### What is expected
The lines to copy run from the one containing "Click inside the Search field" to the end of the listing. Please write them out exactly, minus the pictures.

### Material for this task

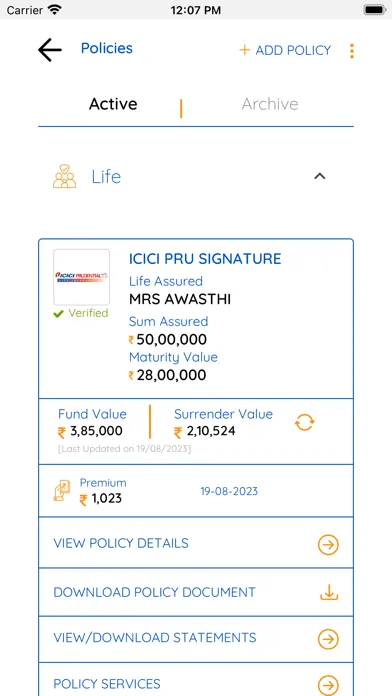Click the Life family insurance icon

[x=64, y=176]
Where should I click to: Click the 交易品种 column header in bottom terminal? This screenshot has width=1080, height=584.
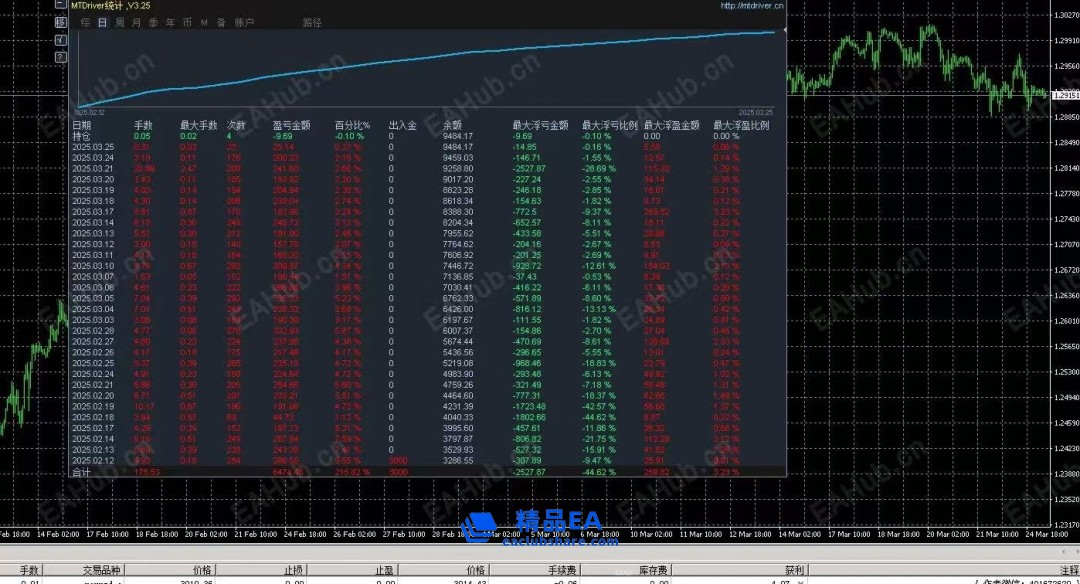coord(99,570)
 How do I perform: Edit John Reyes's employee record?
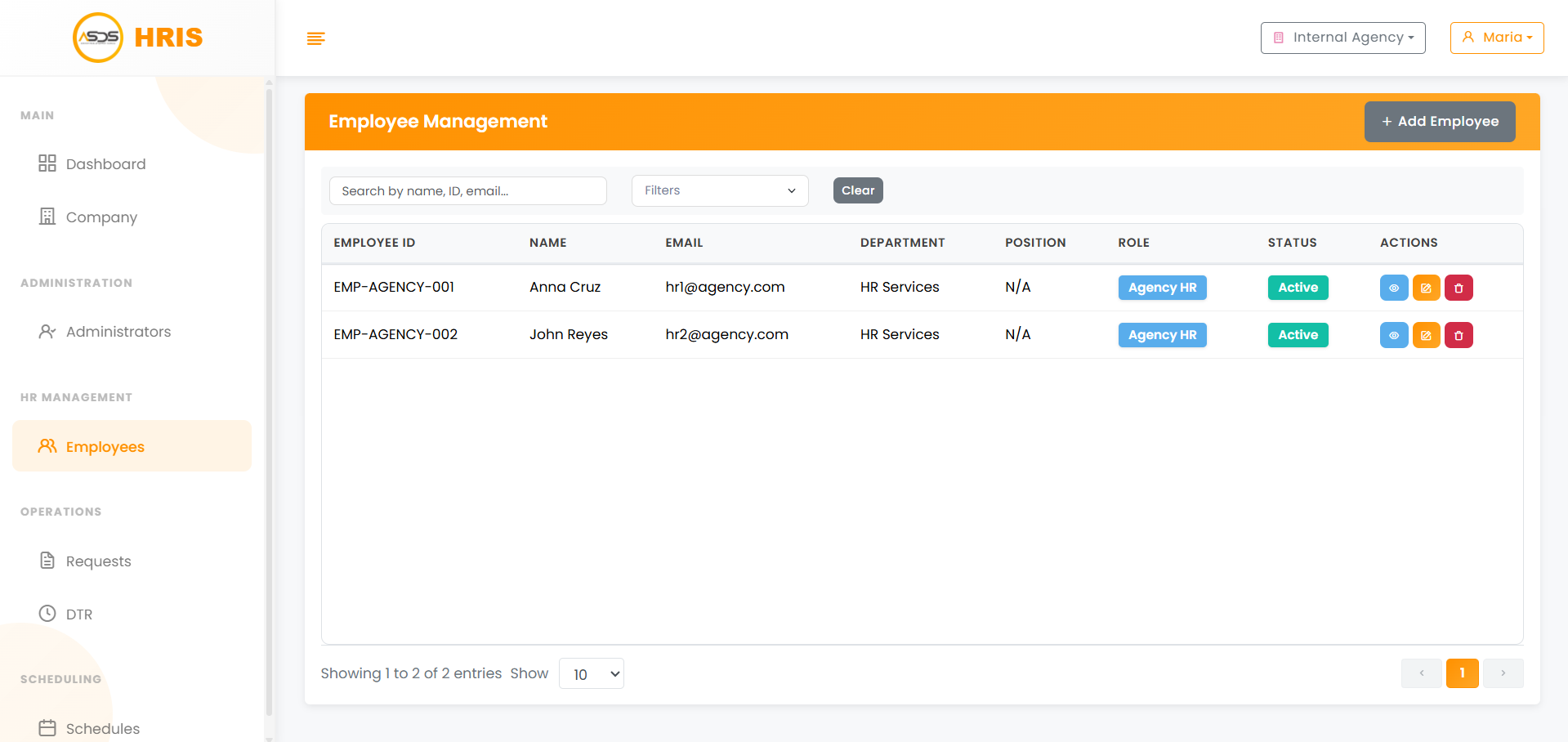click(x=1426, y=335)
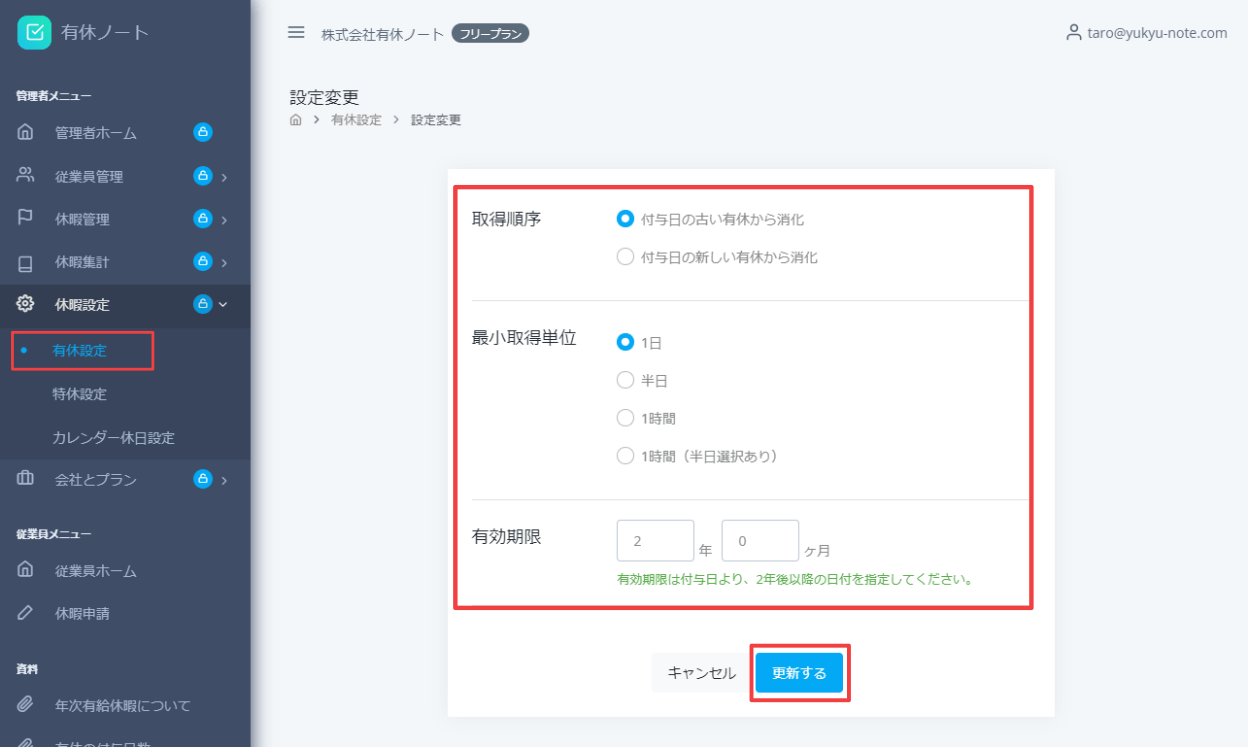Click the 年 expiration input field

coord(655,540)
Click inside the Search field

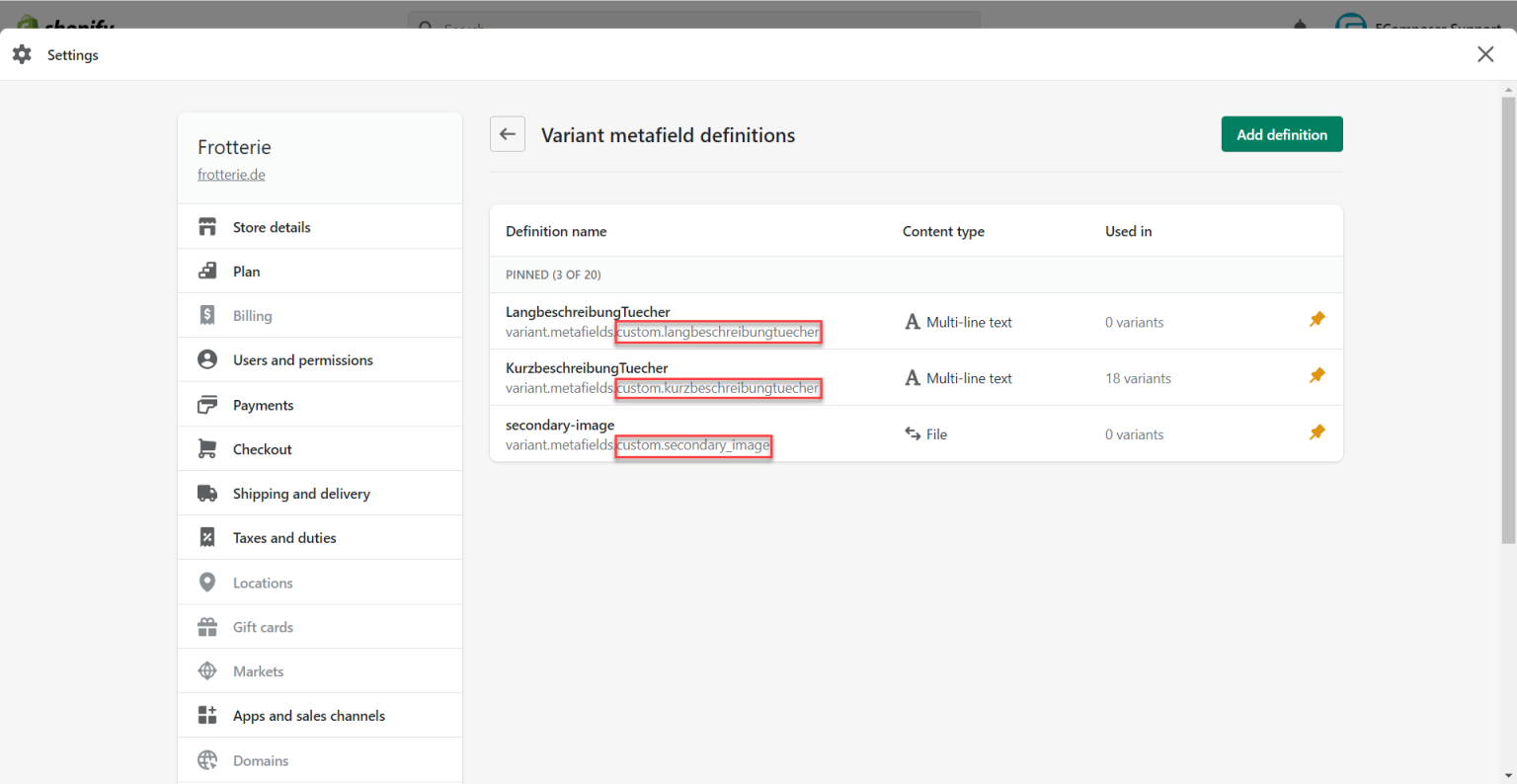pos(691,28)
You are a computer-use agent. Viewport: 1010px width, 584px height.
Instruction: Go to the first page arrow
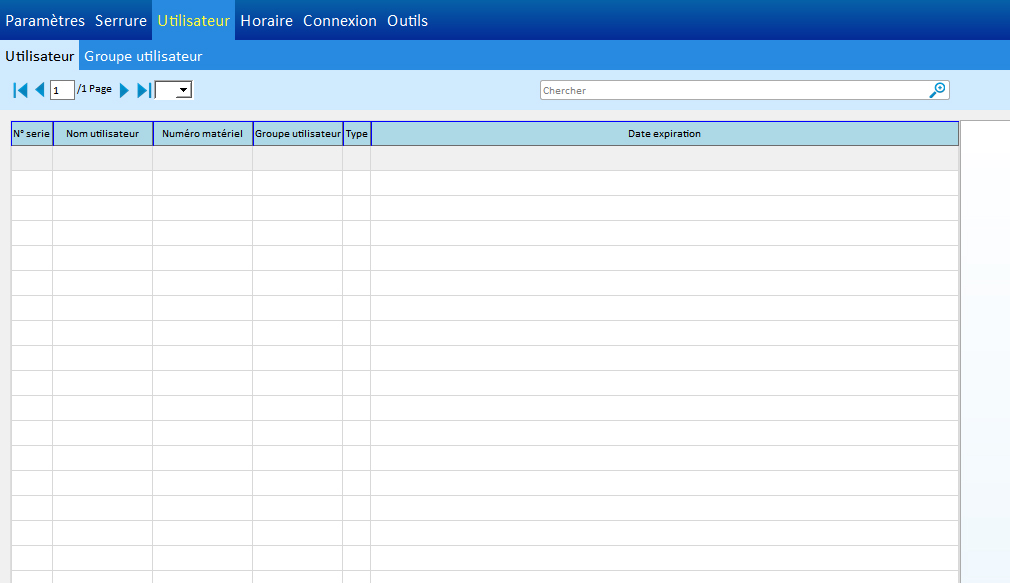coord(20,90)
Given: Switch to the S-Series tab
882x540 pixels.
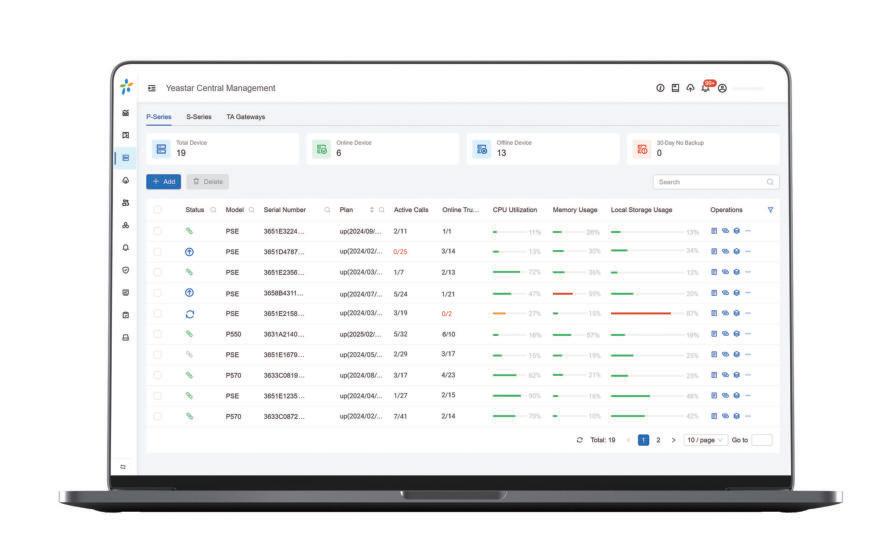Looking at the screenshot, I should pyautogui.click(x=199, y=117).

### Task output
Click inside the Search field

pos(691,28)
You are a computer-use agent. Viewport: 1010px width, 584px height.
Instruction: Go to the first page arrow
coord(20,90)
Given: Switch to the S-Series tab
882x540 pixels.
Looking at the screenshot, I should pyautogui.click(x=199, y=117).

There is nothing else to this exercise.